Design, Synthesis, and Structure–Activity Relationship of <i>N</i>-Aryl-<i>N</i>′-(thiophen-2-yl)thiourea Derivatives as Novel and Specific Human TLR1/2 Agonists for Potential Cancer Immunotherapy
Zhipeng Chen, Lina Zhang, Junjie Yang, Lu Zheng, Fanjie Hu, Siqin Duan, Kutty Selva Nandakumar, Shuwen Liu, Hang Yin, Kui Cheng
Abstract
The previous virtual screening of ten million compounds yielded two novel nonlipopeptide-like chemotypes as TLR2 agonists.
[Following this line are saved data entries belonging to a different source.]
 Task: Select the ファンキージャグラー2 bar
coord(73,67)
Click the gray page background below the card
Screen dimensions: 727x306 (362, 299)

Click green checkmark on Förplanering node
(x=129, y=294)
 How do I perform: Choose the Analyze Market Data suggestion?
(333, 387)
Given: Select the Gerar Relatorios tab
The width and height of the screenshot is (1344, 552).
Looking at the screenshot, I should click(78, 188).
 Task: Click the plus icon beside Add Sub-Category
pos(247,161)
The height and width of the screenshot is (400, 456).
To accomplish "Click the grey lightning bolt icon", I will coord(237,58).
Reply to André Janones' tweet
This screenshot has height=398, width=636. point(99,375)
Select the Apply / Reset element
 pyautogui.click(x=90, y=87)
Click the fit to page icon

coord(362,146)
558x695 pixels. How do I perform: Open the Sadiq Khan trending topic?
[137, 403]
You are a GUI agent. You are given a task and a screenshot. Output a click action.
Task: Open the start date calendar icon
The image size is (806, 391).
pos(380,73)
Herein, we present the chemical optimization of our initial hit, 1-phenyl-3-(thiophen-2-yl)urea, which resulted in the identification of SMU-C80 (EC50 = 31.02 ± 1.01 nM) as a TLR2-specific agonist with a 370-fold improvement in bioactivity. Mechanistic studies revealed that SMU-C80, through TLR1/2, recruits the adaptor protein MyD88 and triggers the NF-κB pathway to release cytokines such as TNF-α and IL-1β from human, but not murine, cells. To the best of our knowledge, it is the first species-specific TLR1/2 agonist reported until now. Moreover, SMU-C80 increased the percentage of T, B, and NK cells ex vivo and activated the immune cells, which suppressed cancer cell growth in vitro. In summary, we obtained a highly efficient and specific human TLR1/2 agonist that acts through the MyD88 and NF-κB pathway, facilitating cytokine release and the simultaneous activation of immune cells that in turn affects the apoptosis of cancer cells.